Element and text location data →
########

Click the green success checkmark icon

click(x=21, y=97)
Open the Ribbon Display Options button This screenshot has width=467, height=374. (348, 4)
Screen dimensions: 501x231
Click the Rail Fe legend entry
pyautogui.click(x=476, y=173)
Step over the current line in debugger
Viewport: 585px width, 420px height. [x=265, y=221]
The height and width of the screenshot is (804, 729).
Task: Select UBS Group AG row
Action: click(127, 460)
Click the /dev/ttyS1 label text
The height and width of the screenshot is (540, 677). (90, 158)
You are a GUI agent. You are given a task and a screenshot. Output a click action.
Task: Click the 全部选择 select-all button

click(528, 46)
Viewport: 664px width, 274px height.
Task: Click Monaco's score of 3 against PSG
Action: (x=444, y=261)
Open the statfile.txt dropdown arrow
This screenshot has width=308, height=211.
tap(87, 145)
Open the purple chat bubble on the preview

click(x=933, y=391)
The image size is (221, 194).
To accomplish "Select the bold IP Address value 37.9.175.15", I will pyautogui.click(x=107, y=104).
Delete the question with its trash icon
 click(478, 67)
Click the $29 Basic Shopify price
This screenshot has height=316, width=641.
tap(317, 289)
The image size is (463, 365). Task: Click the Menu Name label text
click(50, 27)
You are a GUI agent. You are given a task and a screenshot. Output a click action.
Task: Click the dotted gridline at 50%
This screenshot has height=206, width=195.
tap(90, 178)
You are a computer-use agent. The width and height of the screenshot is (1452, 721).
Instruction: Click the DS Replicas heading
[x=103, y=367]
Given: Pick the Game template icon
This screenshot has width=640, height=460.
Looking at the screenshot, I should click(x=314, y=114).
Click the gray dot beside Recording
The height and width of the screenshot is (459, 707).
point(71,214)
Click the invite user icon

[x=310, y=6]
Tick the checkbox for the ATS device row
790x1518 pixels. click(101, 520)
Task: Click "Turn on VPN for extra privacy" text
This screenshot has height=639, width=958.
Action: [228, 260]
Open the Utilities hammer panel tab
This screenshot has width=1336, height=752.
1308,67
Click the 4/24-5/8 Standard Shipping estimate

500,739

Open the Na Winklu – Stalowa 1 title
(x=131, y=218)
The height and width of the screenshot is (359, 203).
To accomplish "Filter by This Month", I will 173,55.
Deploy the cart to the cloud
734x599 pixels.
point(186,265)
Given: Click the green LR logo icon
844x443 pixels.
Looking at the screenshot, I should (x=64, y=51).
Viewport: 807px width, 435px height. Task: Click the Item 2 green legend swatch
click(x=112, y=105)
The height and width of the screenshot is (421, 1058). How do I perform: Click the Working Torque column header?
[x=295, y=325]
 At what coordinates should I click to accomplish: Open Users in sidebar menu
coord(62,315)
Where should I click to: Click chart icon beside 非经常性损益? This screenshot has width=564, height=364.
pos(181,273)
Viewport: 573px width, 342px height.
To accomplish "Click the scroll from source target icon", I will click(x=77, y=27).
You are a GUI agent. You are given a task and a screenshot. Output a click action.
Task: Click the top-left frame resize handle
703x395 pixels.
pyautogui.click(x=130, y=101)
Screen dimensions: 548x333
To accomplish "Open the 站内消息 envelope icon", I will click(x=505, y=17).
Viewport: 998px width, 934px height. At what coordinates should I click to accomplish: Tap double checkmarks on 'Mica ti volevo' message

########

Work required →
Print the entire listing above again, reproducing every line without a single change.

Correct output →
Click the green success checkmark icon

click(x=21, y=97)
Open the Ribbon Display Options button This screenshot has width=467, height=374. (348, 4)
Screen dimensions: 501x231
Click the Rail Fe legend entry
pyautogui.click(x=476, y=173)
Step over the current line in debugger
Viewport: 585px width, 420px height. [x=265, y=221]
The height and width of the screenshot is (804, 729).
Task: Select UBS Group AG row
Action: click(127, 460)
Click the /dev/ttyS1 label text
The height and width of the screenshot is (540, 677). (90, 158)
You are a GUI agent. You are given a task and a screenshot. Output a click action.
Task: Click the 全部选择 select-all button

click(528, 46)
Viewport: 664px width, 274px height.
Task: Click Monaco's score of 3 against PSG
Action: (x=444, y=261)
Open the statfile.txt dropdown arrow
This screenshot has width=308, height=211.
tap(87, 145)
Open the purple chat bubble on the preview

click(x=933, y=391)
The image size is (221, 194).
To accomplish "Select the bold IP Address value 37.9.175.15", I will pyautogui.click(x=107, y=104).
Delete the question with its trash icon
 click(478, 67)
Click the $29 Basic Shopify price
This screenshot has height=316, width=641.
tap(317, 289)
The image size is (463, 365). Task: Click the Menu Name label text
click(50, 27)
You are a GUI agent. You are given a task and a screenshot. Output a click action.
Task: Click the dotted gridline at 50%
This screenshot has height=206, width=195.
tap(90, 178)
You are a computer-use agent. The width and height of the screenshot is (1452, 721).
Instruction: Click the DS Replicas heading
[x=103, y=367]
Given: Pick the Game template icon
This screenshot has width=640, height=460.
Looking at the screenshot, I should click(x=314, y=114).
Click the gray dot beside Recording
The height and width of the screenshot is (459, 707).
point(71,214)
Click the invite user icon

[x=310, y=6]
Tick the checkbox for the ATS device row
790x1518 pixels. click(101, 520)
Task: Click "Turn on VPN for extra privacy" text
This screenshot has height=639, width=958.
Action: [228, 260]
Open the Utilities hammer panel tab
This screenshot has width=1336, height=752.
1308,67
Click the 4/24-5/8 Standard Shipping estimate

500,739

Open the Na Winklu – Stalowa 1 title
(x=131, y=218)
The height and width of the screenshot is (359, 203).
To accomplish "Filter by This Month", I will 173,55.
Deploy the cart to the cloud
734x599 pixels.
point(186,265)
Given: Click the green LR logo icon
844x443 pixels.
Looking at the screenshot, I should (x=64, y=51).
Viewport: 807px width, 435px height. Task: Click the Item 2 green legend swatch
click(x=112, y=105)
The height and width of the screenshot is (421, 1058). How do I perform: Click the Working Torque column header?
[x=295, y=325]
 At what coordinates should I click to accomplish: Open Users in sidebar menu
coord(62,315)
Where should I click to: Click chart icon beside 非经常性损益? This screenshot has width=564, height=364.
pos(181,273)
Viewport: 573px width, 342px height.
To accomplish "Click the scroll from source target icon", I will click(x=77, y=27).
You are a GUI agent. You are given a task and a screenshot. Output a click action.
Task: Click the top-left frame resize handle
703x395 pixels.
pyautogui.click(x=130, y=101)
Screen dimensions: 548x333
To accomplish "Open the 站内消息 envelope icon", I will click(x=505, y=17).
Viewport: 998px width, 934px height. At what coordinates should I click to accomplish: Tap double checkmarks on 'Mica ti volevo' message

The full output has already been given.